Several case studies presented at the colloquium indicated that policy changes, government intervention and social factors are key to preventing obesity and diabetes and other NCDs.

Kristine Madsen, an associate professor of public health at UC Berkeley who focuses on childhood obesity, spoke about the nation’s first “soda tax” on sugar-sweetened beverages, which was implemented in Berkeley in March 2015.

The city has seen a 21 percent decline in the drinking of soda and other sugary drinks in low-income neighborhoods after the city levied a penny-per-ounce tax on sodas and sugary drinks. At the same time, according to a study in the American Journal of Public Health, neighboring San Francisco — where a similar soda-tax measure was defeated — and Oakland saw a 4 percent increase in the purchase of sweetened beverages.
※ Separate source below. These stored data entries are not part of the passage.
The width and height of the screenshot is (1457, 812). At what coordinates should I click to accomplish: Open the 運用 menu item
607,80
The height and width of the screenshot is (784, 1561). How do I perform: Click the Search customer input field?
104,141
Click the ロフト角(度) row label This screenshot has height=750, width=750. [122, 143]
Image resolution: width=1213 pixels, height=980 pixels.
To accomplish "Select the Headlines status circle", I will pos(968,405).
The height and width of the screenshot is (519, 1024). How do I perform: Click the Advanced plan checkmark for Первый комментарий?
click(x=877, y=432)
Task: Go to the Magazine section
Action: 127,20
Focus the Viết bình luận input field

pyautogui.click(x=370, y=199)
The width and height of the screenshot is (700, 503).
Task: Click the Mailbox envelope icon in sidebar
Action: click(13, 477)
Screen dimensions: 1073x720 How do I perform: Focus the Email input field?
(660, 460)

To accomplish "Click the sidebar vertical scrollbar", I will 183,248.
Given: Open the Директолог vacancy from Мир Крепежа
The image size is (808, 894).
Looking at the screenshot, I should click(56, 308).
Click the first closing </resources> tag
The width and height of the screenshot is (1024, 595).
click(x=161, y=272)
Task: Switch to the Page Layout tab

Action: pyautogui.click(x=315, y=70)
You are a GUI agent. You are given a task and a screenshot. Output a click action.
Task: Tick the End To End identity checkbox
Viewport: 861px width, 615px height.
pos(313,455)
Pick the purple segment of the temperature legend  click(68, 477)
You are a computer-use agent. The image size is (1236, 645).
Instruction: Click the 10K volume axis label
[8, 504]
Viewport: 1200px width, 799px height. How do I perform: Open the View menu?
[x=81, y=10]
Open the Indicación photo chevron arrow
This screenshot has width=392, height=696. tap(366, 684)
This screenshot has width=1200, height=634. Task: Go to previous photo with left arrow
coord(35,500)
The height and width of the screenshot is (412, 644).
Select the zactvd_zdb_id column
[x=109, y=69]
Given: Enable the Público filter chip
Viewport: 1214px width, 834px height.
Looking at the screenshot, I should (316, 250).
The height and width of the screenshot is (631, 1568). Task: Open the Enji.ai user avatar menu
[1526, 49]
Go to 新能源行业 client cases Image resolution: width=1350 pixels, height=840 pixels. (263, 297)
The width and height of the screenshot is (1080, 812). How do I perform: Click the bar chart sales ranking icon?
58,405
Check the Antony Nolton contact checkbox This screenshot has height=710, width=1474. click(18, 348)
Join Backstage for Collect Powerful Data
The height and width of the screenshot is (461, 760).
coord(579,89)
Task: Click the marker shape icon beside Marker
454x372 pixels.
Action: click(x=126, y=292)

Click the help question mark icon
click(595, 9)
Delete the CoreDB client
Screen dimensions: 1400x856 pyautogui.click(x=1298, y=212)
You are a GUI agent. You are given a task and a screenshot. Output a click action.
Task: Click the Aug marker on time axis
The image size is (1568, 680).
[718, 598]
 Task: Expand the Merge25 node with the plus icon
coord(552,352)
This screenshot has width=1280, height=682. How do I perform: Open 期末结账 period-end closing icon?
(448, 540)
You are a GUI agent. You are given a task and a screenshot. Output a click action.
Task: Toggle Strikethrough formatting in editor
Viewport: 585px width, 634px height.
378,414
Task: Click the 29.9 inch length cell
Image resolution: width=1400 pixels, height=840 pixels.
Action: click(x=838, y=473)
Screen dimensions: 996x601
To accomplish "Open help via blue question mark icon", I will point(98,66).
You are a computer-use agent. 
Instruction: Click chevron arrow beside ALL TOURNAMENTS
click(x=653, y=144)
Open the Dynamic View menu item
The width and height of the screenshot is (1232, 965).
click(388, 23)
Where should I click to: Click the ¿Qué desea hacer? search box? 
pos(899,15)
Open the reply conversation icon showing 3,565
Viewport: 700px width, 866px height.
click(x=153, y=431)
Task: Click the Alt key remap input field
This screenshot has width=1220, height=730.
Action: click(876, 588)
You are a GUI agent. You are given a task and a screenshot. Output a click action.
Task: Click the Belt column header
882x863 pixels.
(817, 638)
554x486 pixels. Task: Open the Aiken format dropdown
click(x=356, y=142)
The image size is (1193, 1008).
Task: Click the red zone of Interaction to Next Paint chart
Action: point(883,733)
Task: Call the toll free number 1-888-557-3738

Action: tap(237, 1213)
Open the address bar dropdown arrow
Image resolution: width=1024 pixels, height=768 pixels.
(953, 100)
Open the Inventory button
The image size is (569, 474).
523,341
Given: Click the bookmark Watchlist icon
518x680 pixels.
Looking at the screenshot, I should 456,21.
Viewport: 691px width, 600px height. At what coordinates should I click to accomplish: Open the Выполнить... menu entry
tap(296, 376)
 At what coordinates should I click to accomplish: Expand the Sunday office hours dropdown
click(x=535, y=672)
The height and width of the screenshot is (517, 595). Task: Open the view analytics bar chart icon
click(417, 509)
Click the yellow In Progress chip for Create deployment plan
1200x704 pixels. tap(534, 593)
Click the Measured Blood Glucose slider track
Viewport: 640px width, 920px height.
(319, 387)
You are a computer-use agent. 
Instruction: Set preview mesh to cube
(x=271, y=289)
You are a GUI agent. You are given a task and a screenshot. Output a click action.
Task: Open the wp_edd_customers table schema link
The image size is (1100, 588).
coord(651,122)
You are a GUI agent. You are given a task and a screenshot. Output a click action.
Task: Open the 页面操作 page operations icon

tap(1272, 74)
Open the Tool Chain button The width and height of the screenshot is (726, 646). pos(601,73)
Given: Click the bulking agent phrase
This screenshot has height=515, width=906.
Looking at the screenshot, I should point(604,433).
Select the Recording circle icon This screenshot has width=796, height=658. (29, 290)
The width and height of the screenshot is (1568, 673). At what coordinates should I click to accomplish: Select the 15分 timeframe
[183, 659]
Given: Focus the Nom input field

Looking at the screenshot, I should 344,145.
“This decline of 21 percent in Berkeley represents the largest public health impact in an intervention that I have ever seen,” said Madsen.

Sergio Bautista of the Mexico National Institute of Public Health and UC Berkeley, said that Mexico’s sugary drinks tax implemented in January 2014 is expected to lead to a 10 percent reduction in sugary drinks consumption and prevent an estimated 189,300 cases of diabetes in a country famed for its sugary bottled cola.

William Dow, a professor of health policy management at UC Berkeley, shared his research on Costa Rica, where on average people live longer than Americans, despite the several times higher income and 10 times higher health expenditures in the United States.

Costa Rican men have a life expectancy of 77 and the women typically live until age 82; in Americans the numbers are 76 and 81, respectively. Obesity is low among Costa Rican men and few of their women smoke. Lung cancer mortality in the United States is four times higher among men and six times higher among women.

“It’s remarkable in so many ways,” Dow said, noting that deaths in the Central American country are due predominantly to infectious disease. “Does Costa Rica have any unique effective programs to emulate, or is there something going on upstream driving those health outcomes?”

He believes Costa Rica’s national health insurance and excellent access to primary care for nearly all its people are key. Having this guaranteed lifetime access to health care also reduces the stress and depression that can so badly harm physical health.

“And I would argue that probably diet is one of the most important things going on here,” said Dow, noting their diets are healthy.

Costa Ricans eat mostly unprocessed foods such as rice and black beans, corn tortilla, yam and squash, with little meat and plenty of fresh fruit.

“They also have the highest remaining life expectancy at age 80 of any country in the world, he said. “What we have learned in Costa Rica would be helpful in many other countries.”